Oracle优化器的工作主要分成3步:
首先, 优化器会尝试把复杂的SQL语句转化较为简单的SQL语句, 通常倾向于转化为表的连接方式.
然后, 优化器会对依据统计信息对SQL语句进行估量, 这些估量主要包括3个方面: Selectivity,
Cardinality和Cost, 这三个方面是相互相关的.
最后, 优化器会尝试各种执行计划并给出一个代价最低的计划.
要想理解优化器如何得到最后的执行计划, 首先就要理解被优化的SQL语句的结构, 这是浅显的道理. 但由于Oracle优化器有时候会对我们的SQL语句进行转化, 这就意味着优化器最终所优化器的对象, 并不一定就是我们最初提供的那个语句. 所以, 现在我们将会开始介绍优化器对SQL语句进行转化时所遵循的一些机制. 由于优化器的复杂远远超出我的认知, 这里我不可能列出所有的机制, 不过我希望至少能够达到这样的效果:
假设您对优化器了解甚少, 在我介绍之前, 您对于某些执行计划的看法可能是:
“我实在不理解这个该死的执行计划是怎么来的”
我希望在我介绍之后, 您的看法会转变为:
“我还是不完全理解这个该死的执行计划是怎么来的, 不过我至少知道这是优化器转化的结果, 我觉得我可以尝试对我的SQL改变一下格式或者使用一些提示”
闲话少叙, 正式开始:
Oracle的优化器对SQL转化的手段包括5种, 我们接下来会对这个方面分别进行说明:
- View Merging
- Predicate Pushing
- Subquery Unnesting
- Query Rewrite with Materialized Views
- OR-expansion
对于每一部分, 我打算都先给大家看一看Oracle官方文档的权威说法 (通常都是摘自Oracle Database Performance Tuning Guide 10g Release2), 然后通过实际的例子进一步说明:
2.1 View Merging
2.1.1 View Merging定义
Each view referenced in a query is expanded by the parser into a separate query block. The query block essentially represents the view definition, and therefore the result of a view. One option for the optimizer is to analyze the view query block separately and generate a view subplan. The optimizer then processes the rest of the query by using the view subplan in the generation of an overall query plan. This technique usually leads to a suboptimal query plan, because the view is optimized separately from rest of the query.
The query transformer then removes the potentially suboptimal plan by merging the view query block into the query block that contains the view. Most types of views are merged. When a view is merged, the query block representing the view is merged into the containing query block. Generating a subplan is no longer necessary, because the view query block is eliminated.
对于SQL里的视图, 优化器可以选择先对视图代表的查询单独优化并生成view本身的执行计划, 在把这个计划和SQL语句其他的部分合并在一起生成最终的执行计划, 当然这种技术往往会产生一个不是最好的计划, 因为视图的优化是单独考虑了, 而没有放到整个SQL环境中通盘考虑.
而Oracle的查询优化器则可以帮助我们把视图代表的查询merge到SQL的其他部分当中, 从而可以更全面的考虑SQL的执行计划.
那么优化器的view merging操作到底是怎么实现的呢? 我们先看一个简单的例子.

■ ■ ■ ■

### 任务要求 1
将下面元素查找列表中的所有行逐字照抄，答案中不要包含图片。

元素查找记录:
■ ■ ■ ■

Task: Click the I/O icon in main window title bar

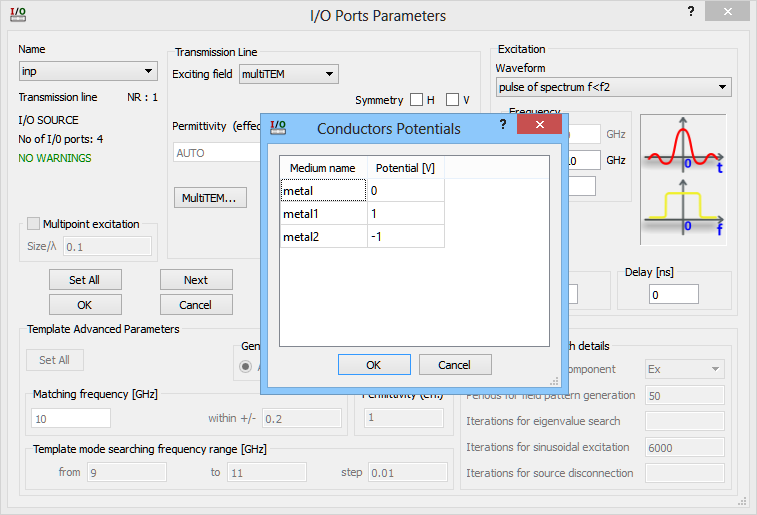Action: (18, 14)
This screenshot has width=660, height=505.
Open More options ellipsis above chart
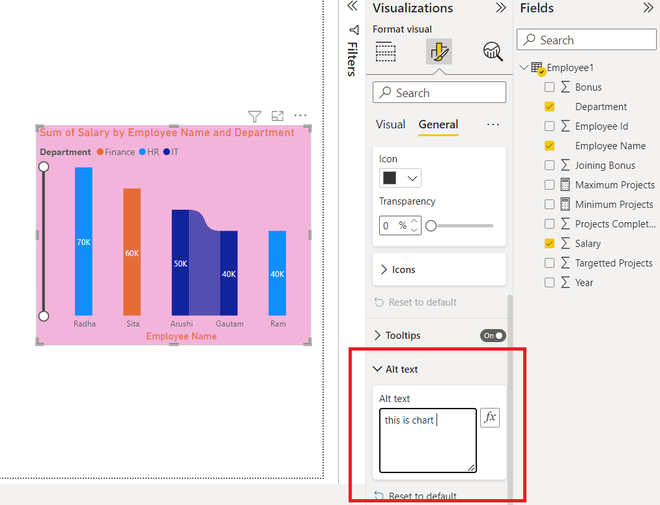[300, 115]
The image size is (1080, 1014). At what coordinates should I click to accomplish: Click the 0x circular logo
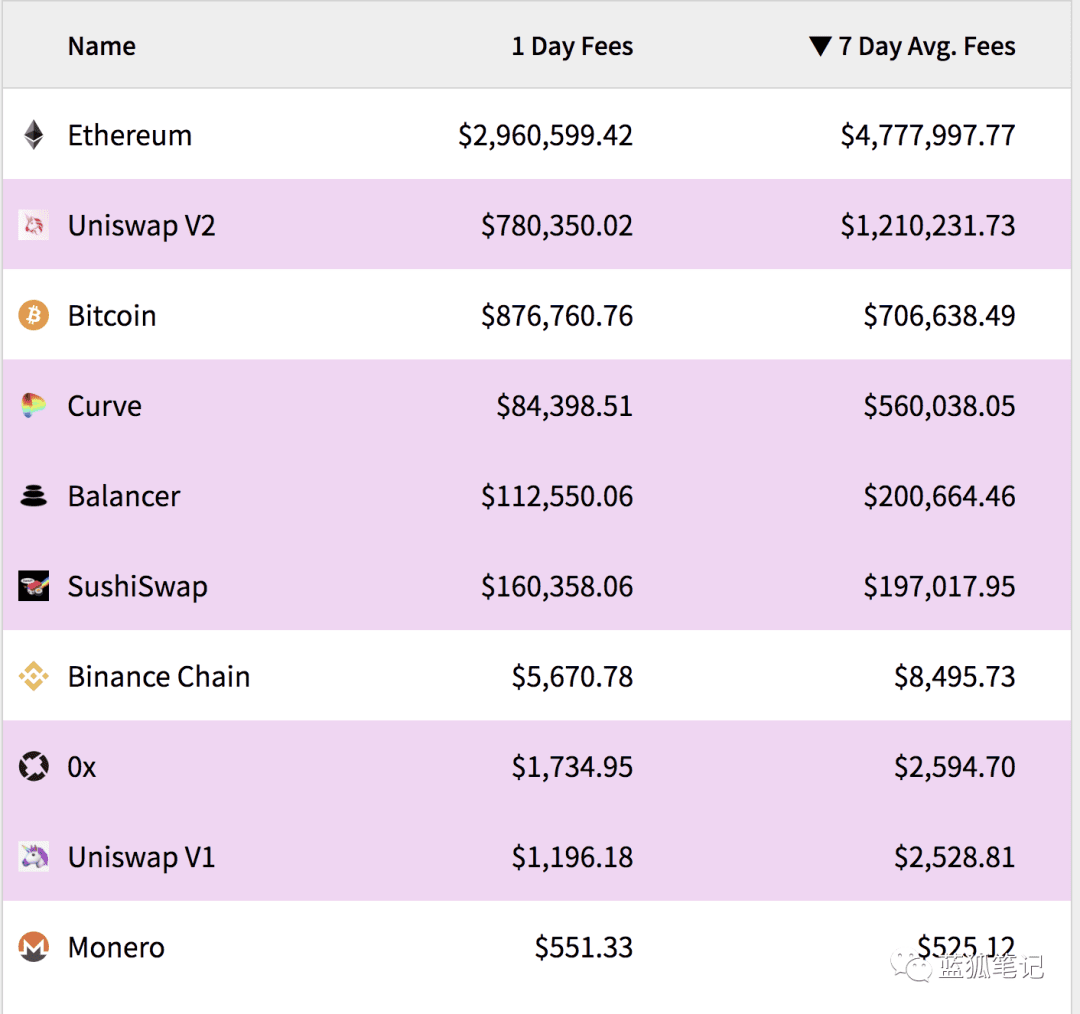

■ ■ ■ ■

### 任务要求 2
根据这篇关于Oracle优化器的文章，优化器依据统计信息对SQL语句进行估量时，主要包括哪三个方面？

### 正确结果 1
Task: Click the I/O icon in main window title bar

Action: (18, 14)
This screenshot has width=660, height=505.
Open More options ellipsis above chart
[300, 115]
The image size is (1080, 1014). At what coordinates should I click to accomplish: Click the 0x circular logo

### 正确结果 2
Selectivity、Cardinality和Cost。